What are diversity and inclusion?

Let’s start with the definitions of diversity and inclusion


Diversity is understanding that there are differences between people. Not only racial differences, but differences in culture, religion, sexual orientation, where you live and how much money you make.


Is accepting and including people who are different from ourselves and including them in what we are doing as equal partners.

I really love this image to explain the difference. This quote from Verna Myers, a Diversity and Inclusion Expert, explains the relationship between these two ideas.

Diversity and Inclusion Quote

People have been aware that there were differences between people and cultures for a long time. But awareness is only a first step. Its like sending the invite to your party is only the first step. The next thing is accepting the invite even when they feel they may not be included or may be made fun of. When they arrive, we have to accept who they are, even if they are different from us, and they are all allowed participate in the dance and activities with everyone else.

Resisting Diversity and Inclusion

Many people have been resistant to accepting people of color. This isn’t a new thing, it has been going on for many years. American history has many examples of how people of color were treated differently when they came or were brought to America. There have been a lot of books written recently which point out those events in history and how the way we were taught in school wasn’t the whole truth about what happened.

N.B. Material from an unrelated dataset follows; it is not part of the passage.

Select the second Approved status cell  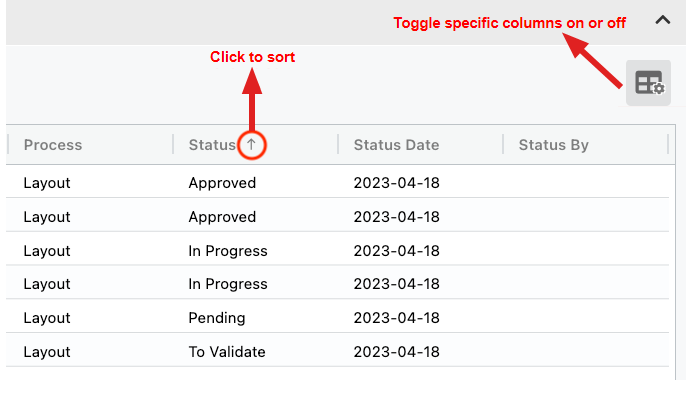(222, 217)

People of color have battled against prejudice for a long time. But it isn’t only people of color who have, but anyone that is seen as different. Like people who are members of the LGBTQ+ community. There are even laws in place to make it illegal to treat people differently based on their race, gender, sexual orientation etc… We probably wouldn’t need to have these laws in place if we could just treat all people how we would like to be treated. The Golden Rule. This idea is found in many cultures and religions.

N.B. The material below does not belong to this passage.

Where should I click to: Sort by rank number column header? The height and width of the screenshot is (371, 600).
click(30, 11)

Hands of different colors showing diversity and inclusion
Photo by Clay Banks via Unsplash

This photo shows hands of different colors and the fact that they are all together. Another example of diversity and inclusion.

What can we do?

How do you feel about diversity and inclusion? That is is great place to start understanding where you are with it. Our teens have probably picked up on and modeled how we approach this subject and are continuing how we feel or are rejecting how we feel and are doing their own thing. Unless we travelled abroad, our teens are exposed to diversity and inclusion a lot more than we were as teens. Before talking to your teens about how they feel, you want to have a good understanding on where you stand on the subject.

In a more general sense, to create more diversity and inclusion, we need to have more of both.

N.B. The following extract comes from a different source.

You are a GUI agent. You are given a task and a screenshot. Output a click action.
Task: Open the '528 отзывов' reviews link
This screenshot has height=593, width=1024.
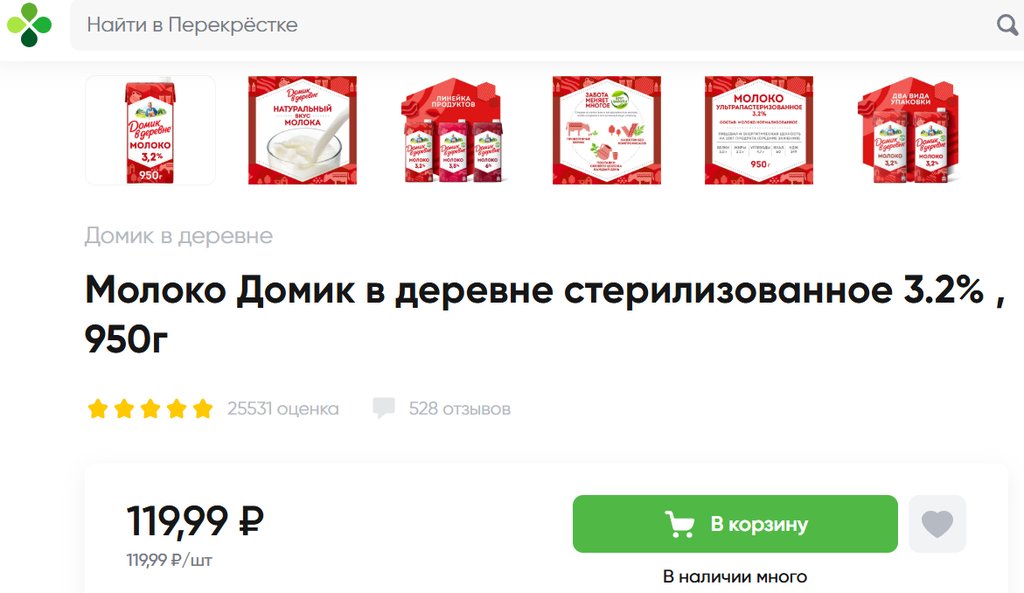[460, 409]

More acceptance of diversity

Change is hard for some people. It may be easier to have things stay the same but change and acceptance of others and their differences will help us to grow together. Embracing diversity as a good thing. With diversity comes all sorts of different ethnic foods for us to enjoy, celebrations from other countries to learn about and new ways of doing things to explore. Engaging in these activities and asking about them can lead to great conversations and build relationships with others who are different from ourselves.

More inclusion

Acceptance and inclusion are action words. It is fine to accept diversity. This will help change the mindset about being different from someone else as being a bad thing. Making an effort to reach out to someone who is being treated badly because they are different is inclusion. Take the time to learn about someone who is different and building a relationship with them. Embrace them just for being people and not as being a color or a belief.

What else can we do?

  • Be respectful of all people regardless of how they look or what they believe in. Agree to disagree if needed, but be willing to listen to their side.
  • Not only know they are different, but embrace that fact and talk to them about what makes you different from each other.
  • Accept the ideas of diversity and inclusion and pursue actions to make the mindset become more of a reality.
  • Find a local event or museum to learn more about other cultures. Exposing our teens and ourselves to people who are different from us will go a long way to more inclusion.

Blacks and people of color are sharing the challenges of being treated differently just because of the color of their skin. Understanding diversity and the inclusion will go far to change the current views in our society. It will help everybody feel included for who they are.

What experiences have you faced with Diversity and Inclusion of yourself or others? Please let me know in the comments below.

Looking for more resources about this teen challenge or any others? Be sure to check out our Resources page.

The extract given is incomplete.